6. Preheat oven to 450 degrees Fahrenheit. Place large Dutch oven in oven while it preheats (about 30 minutes).

7. Remove hot pan from oven. Lift the parchment paper/dough into the hot pot. Cover with lid and put back in oven. Bake for 30 minutes.

8. Uncover and bake for an additional 15 minutes, until outside is golden brown and crispy.

9. Let cool to room temperature before serving.








After initial rise







Ready for the proofing basket







Fresh out of the oven













Tasty!


----------



## atomicsmoke (Oct 25, 2019)

Oh boy....i can smell it over wifi...


----------



## JBPilot (Oct 25, 2019)

Love olives and homemade bread!  I’m definitely giving this a try!  I’ve got everything but the yeast.  I need to just pick up a package I guess.


----------



## pushok2018 (Oct 25, 2019)

Ummmm... Olive bread.. Looks wonderful!
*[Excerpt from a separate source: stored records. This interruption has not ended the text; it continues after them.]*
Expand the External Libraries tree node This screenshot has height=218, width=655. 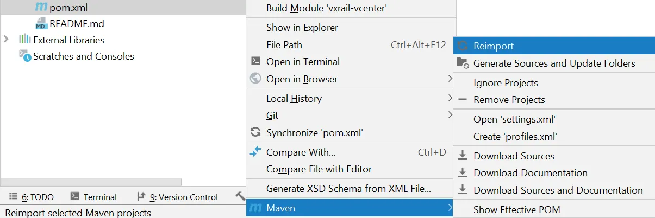[x=7, y=40]
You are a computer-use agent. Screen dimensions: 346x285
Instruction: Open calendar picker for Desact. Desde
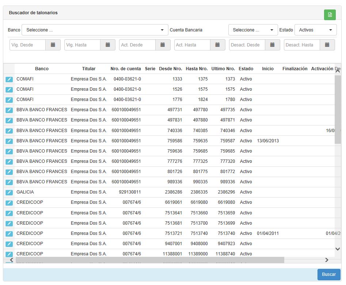(x=272, y=45)
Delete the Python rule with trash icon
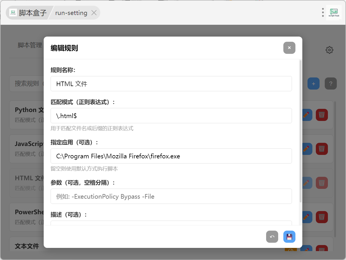Image resolution: width=346 pixels, height=260 pixels. 322,115
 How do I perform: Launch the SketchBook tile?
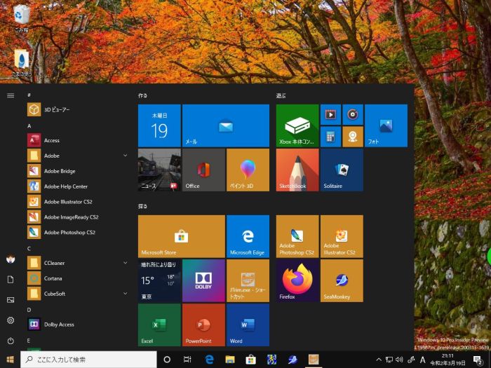(x=297, y=170)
Bookmarking  your recipe because... I LIKE it!


----------



## dirtsailor2003 (Oct 25, 2019)

JBPilot said:


> Love olives and homemade bread!  I’m definitely giving this a try!  I’ve got everything but the yeast.  I need to just pick up a package I guess.





pushok2018 said:


> Ummmm... Olive bread.. Looks wonderful! Bookmarking  your recipe because... I LIKE it!




Thank you! Simple and super yummy.


----------



## creek bottom (Oct 25, 2019)

That looks and sounds delicious! My wife is not a fan of olives, so I'd have to make this myself... Oh well, more for me


----------



## smokerjim (Oct 25, 2019)

looks mighty tasty


----------



## chef jimmyj (Oct 25, 2019)

creek bottom said:


> That looks and sounds delicious! My wife is not a fan of olives, so I'd have to make this myself... Oh well, more for me



You can substitute in Pepperoni or Salami. Used to buy Olive, Pepperoni or Salami bread from an old Italian woman in NJ. 
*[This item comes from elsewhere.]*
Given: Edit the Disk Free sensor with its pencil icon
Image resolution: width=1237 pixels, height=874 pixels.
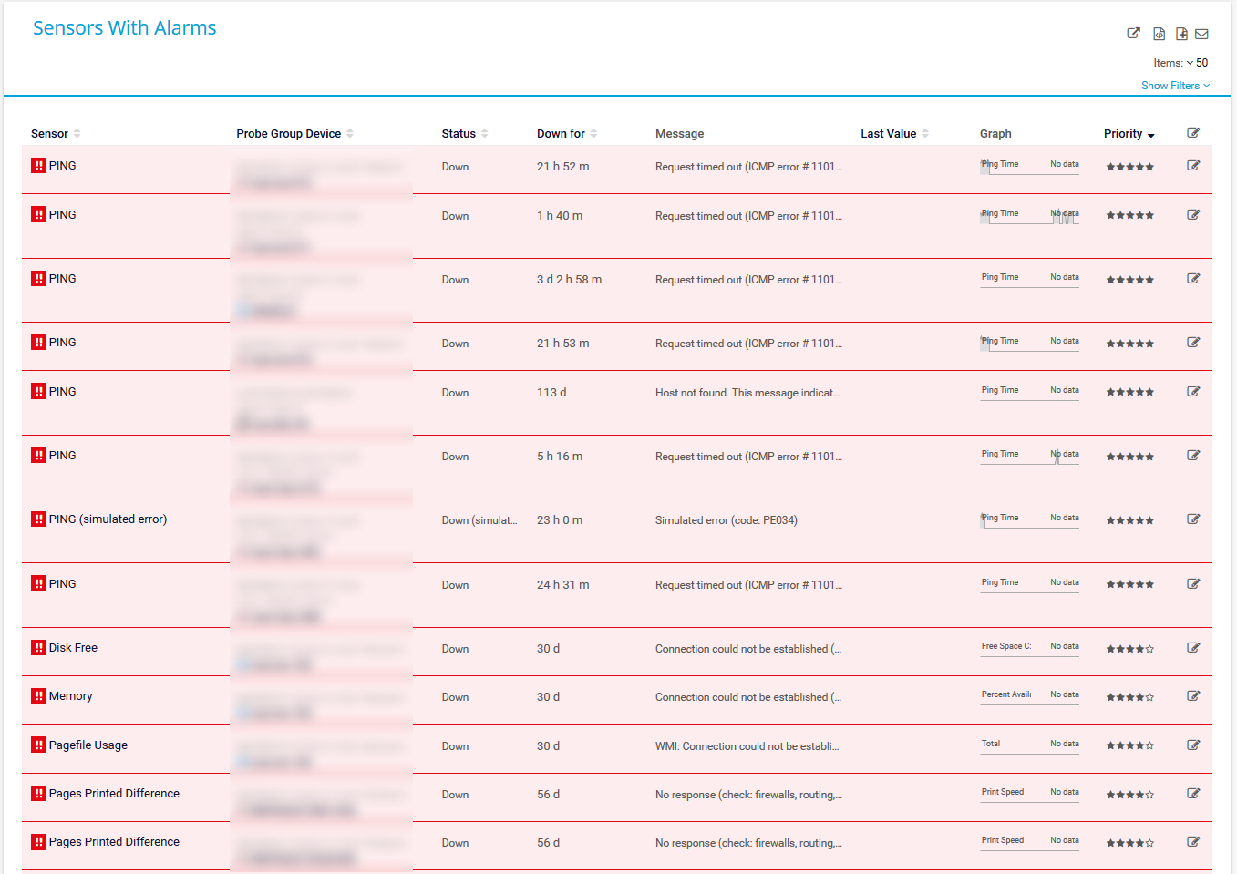Looking at the screenshot, I should click(1193, 647).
The above bread looks great and the long Fermentation must give it amazing flavor!...JJ


----------



## dirtsailor2003 (Oct 25, 2019)

chef jimmyj said:


> You can substitute in Pepperoni or Salami. Used to buy Olive, Pepperoni or Salami bread from an old Italian woman in NJ.
> 
> The above bread looks great and the long Fermentation must give it amazing flavor!...JJ



Thanks JJ. 

Yep you can sub all sorts of things into this bread. I like to use the jalapeño or garlic stuffed olives or just jalapeños. You can add cheese too.


----------



## Hawging It (Oct 25, 2019)

That looks great! I bet it taste even better!


----------



## Steve H (Oct 26, 2019)

Looks amazing. I haven't had olive bread in ages.


----------



## dirtsailor2003 (Nov 4, 2019)

Made another loaf of this yesterday. Added twice the amount of olives and rough chopped them this time. Liked it better than the sliced olives. And adding more made it even better. Yumm!


----------



## atomicsmoke (Nov 4, 2019)

Looks so rustic. Like it. Clearly "less is more" does not apply to olives.


----------



## dirtsailor2003 (Nov 4, 2019)

atomicsmoke said:


> Looks so rustic. Like it. Clearly "less is more" does not apply to olives.



More is definitely better in this case. Adding the brine from the olives is a must too. really puts this bread over the top compared to other olive breads.


----------